Starting from the first line below, count every line holding the word "agent", then state the total alone.

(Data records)

====================

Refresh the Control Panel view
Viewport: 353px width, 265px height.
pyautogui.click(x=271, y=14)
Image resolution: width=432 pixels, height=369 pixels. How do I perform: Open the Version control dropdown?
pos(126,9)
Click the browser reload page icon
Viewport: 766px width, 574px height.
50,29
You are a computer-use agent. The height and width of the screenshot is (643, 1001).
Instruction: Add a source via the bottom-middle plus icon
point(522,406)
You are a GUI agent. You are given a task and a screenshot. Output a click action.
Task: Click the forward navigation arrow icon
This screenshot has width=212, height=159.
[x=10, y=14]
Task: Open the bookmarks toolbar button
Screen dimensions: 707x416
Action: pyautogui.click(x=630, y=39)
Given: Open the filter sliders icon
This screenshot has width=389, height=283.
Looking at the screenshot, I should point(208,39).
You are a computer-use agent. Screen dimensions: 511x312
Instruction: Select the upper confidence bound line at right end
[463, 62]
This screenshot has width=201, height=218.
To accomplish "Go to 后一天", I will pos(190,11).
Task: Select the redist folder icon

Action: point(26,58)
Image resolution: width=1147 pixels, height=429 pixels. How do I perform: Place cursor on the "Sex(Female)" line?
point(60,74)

====================

• ANSWER BELOW
3